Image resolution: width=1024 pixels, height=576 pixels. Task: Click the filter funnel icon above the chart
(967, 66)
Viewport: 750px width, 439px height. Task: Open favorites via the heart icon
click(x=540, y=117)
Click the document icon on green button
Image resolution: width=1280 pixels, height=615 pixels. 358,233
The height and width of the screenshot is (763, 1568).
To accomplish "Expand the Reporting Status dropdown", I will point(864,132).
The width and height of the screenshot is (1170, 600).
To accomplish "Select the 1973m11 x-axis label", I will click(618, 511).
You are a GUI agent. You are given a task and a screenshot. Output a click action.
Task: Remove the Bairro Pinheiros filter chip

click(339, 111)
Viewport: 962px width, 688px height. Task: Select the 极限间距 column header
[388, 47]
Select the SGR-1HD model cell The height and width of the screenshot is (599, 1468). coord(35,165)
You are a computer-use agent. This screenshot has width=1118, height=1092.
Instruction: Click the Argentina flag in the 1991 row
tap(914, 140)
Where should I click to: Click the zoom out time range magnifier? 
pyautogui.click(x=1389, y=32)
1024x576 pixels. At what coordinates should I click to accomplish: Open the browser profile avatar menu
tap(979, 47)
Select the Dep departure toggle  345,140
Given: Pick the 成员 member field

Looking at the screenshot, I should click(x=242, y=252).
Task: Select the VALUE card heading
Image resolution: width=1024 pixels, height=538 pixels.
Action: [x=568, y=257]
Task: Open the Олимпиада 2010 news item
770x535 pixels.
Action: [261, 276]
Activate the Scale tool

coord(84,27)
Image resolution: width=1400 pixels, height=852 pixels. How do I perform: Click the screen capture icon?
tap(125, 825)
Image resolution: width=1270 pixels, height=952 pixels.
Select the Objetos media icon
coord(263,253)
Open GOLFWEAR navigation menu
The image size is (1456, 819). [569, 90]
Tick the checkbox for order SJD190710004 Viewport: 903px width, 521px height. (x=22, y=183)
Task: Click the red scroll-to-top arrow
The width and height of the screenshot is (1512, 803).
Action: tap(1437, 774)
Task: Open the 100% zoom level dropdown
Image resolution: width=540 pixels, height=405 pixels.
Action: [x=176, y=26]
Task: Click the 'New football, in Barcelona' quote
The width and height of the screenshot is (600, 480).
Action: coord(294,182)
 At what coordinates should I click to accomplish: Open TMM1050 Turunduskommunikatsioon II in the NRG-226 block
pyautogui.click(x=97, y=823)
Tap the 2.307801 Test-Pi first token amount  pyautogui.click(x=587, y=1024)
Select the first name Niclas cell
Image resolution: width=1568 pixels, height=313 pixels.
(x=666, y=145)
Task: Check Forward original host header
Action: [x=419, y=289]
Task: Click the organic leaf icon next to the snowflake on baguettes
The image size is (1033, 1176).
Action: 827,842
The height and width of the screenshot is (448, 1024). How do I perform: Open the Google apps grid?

**EXERCISE OBJECTIVE**.
Copy everything from the line containing "Tap the 2.307801" down to the line containing "Action: 827,842", replacing "organic leaf" with "green leaf" and leaving the rest unchanged.

**SOLVED EXERCISE**.
Tap the 2.307801 Test-Pi first token amount  pyautogui.click(x=587, y=1024)
Select the first name Niclas cell
Image resolution: width=1568 pixels, height=313 pixels.
(x=666, y=145)
Task: Check Forward original host header
Action: [x=419, y=289]
Task: Click the green leaf icon next to the snowflake on baguettes
The image size is (1033, 1176).
Action: 827,842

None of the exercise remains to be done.